|Supplies are getting through to cyclone survivors, but not nearly enough to meet the enormous need.|
LAPUTTA TOWNSHIP, Myanmar, 21 May 2008 – The rush to provide relief to the victims of Cyclone Nargis continues. The United Nations now estimates that as many as 2.5 million people have been severely affected by the cyclone and its aftermath. Forty per cent of those affected are children.
In Laputta Township, many children under five are suffering from diarrhoea or dysentery, and UNICEF has began a measles vaccination campaign throughout the region.
On Monday, UN Under-Secretary General James Holmes met with leaders of Myanmar’s military government to discuss ways to improve relief efforts. Secretary-General Ban Ki-moon will also visit the region this week.

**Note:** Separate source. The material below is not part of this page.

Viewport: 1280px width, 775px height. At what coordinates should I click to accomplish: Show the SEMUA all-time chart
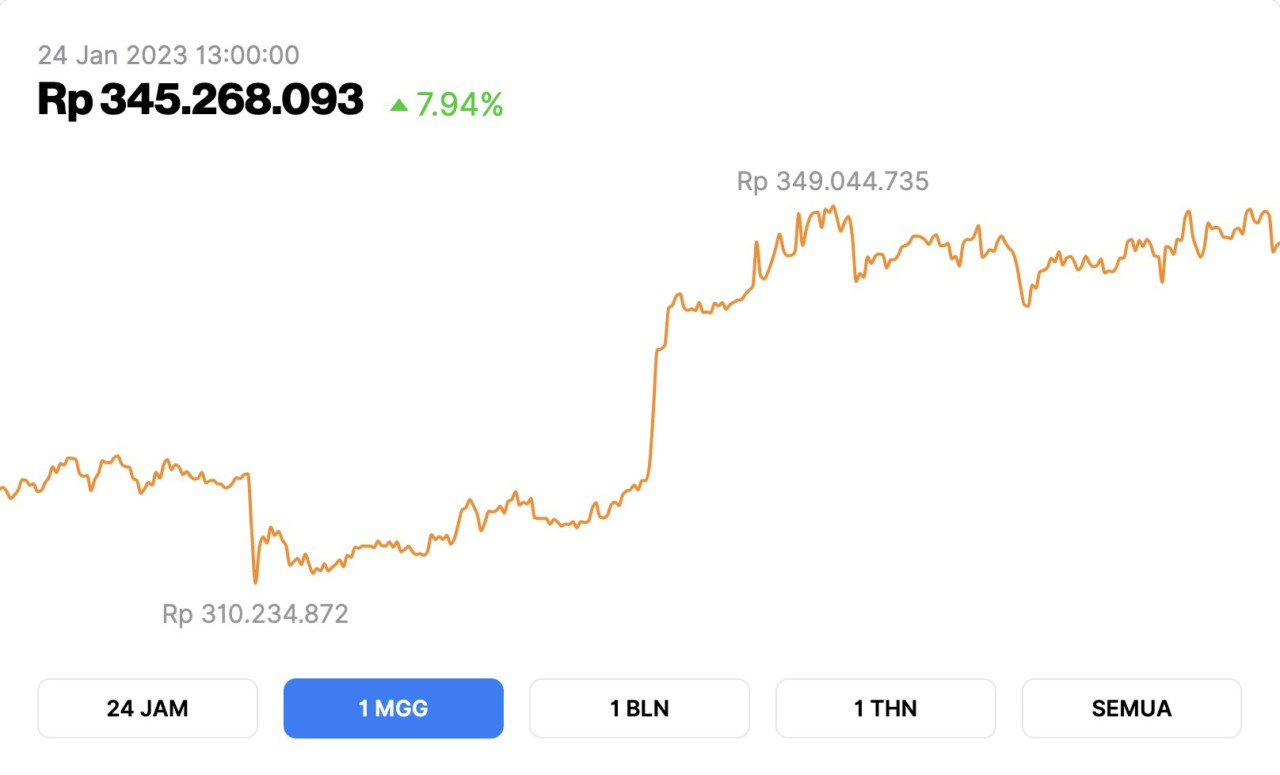pyautogui.click(x=1131, y=707)
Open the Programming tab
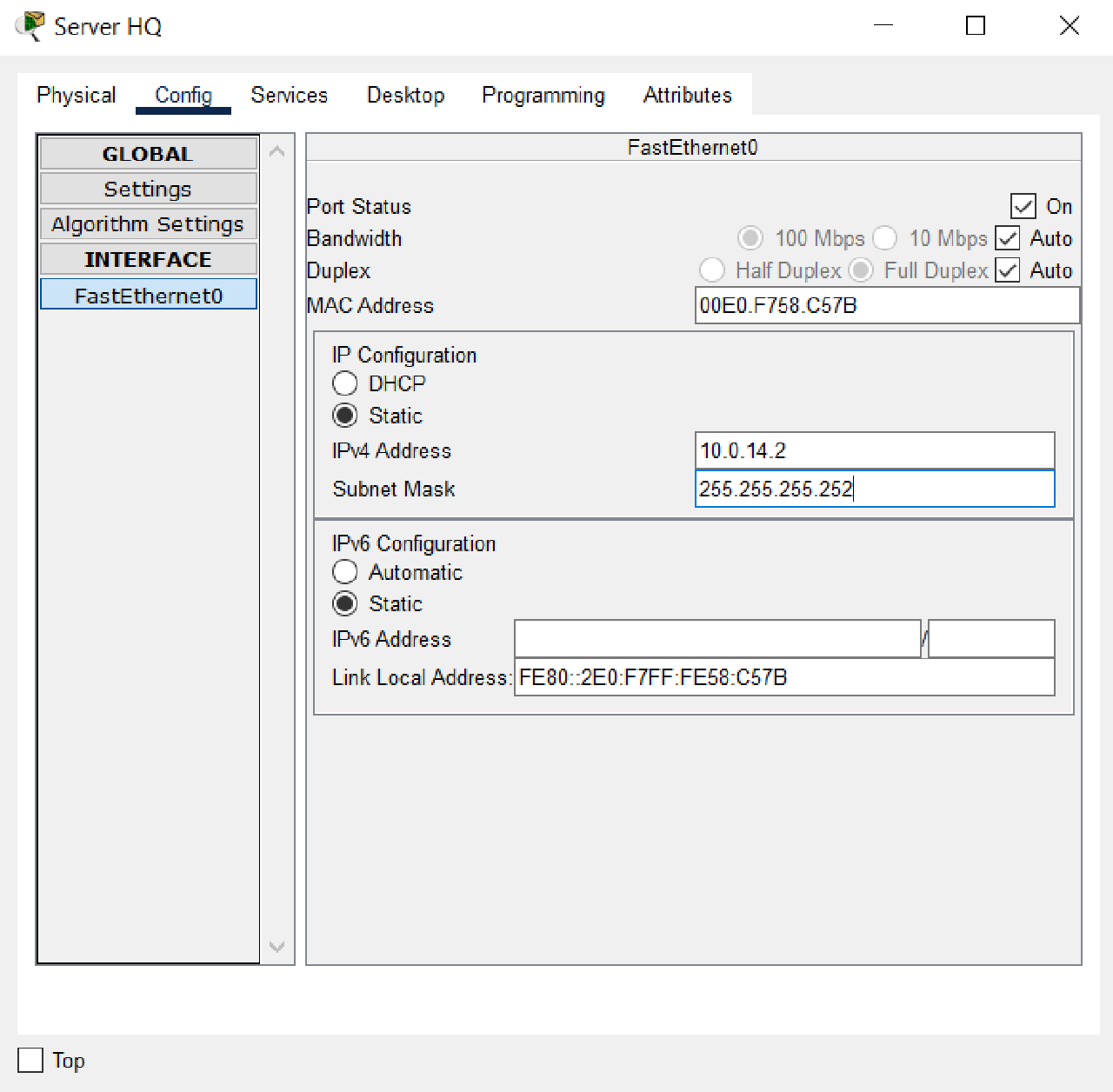 click(x=542, y=96)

Food and medicine are getting through to cyclone survivors, but not nearly enough to meet the enormous need. The UN estimates that 70 per cent of those affected by the storm have not received food aid.
|© UNICEF Myanmar/2008|
|In response to the fear of an outbreak in Laputta Township, UNICEF has vaccinated about 1,000 children between the ages of nine months and five years against measles.|
Many people are sleeping outdoors with no bedding and no protection from the weather. Latrines have been shipped in, but more are needed. Water sources have been contaminated by flooding.
Children in need
The official death toll from the disaster has been estimated at approximately 77,740 with nearly 56,000 missing. About 2.5 million people are estimated to have been affected by the cyclone.
UNICEF estimates that 1 million children may be in need of immediate assistance. Fear of an outbreak of deadly disease grows by the day.

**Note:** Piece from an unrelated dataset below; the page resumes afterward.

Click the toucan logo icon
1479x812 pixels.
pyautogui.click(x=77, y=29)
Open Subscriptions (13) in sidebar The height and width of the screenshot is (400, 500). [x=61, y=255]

The camps where survivors have gathered are disorganized and lack good sanitation. This, coupled with the shortage of food, raises grave concerns about children’s health; diseases like measles can become major killers in such situations.
|© UNICEF/ HQ08-0379|
|A boy peers from the door of an aid distribution centre near the town of Dedaye in Irrawaddy Division, Myanmar.|
Already, about 30 per cent of the children in the township are suffering from diarrhoea or dysentery.
Fear of a measles outbreak
“My greatest single fear is a very large measles outbreak, especially in some of these camps,” said UNICEF Chief of Health Dr. Peter Salama.
In Laputta Township, UNICEF has vaccinated about 1,000 children between the ages of nine months and five years against measles. Health workers are giving the children’s mothers tetanus shots.
The workers comprise just one of 70 assessment and relief missions that are travelling throughout the storm-ravaged Irrawaddy Delta, distributing essential supplies and working to stem an outbreak of preventable disease.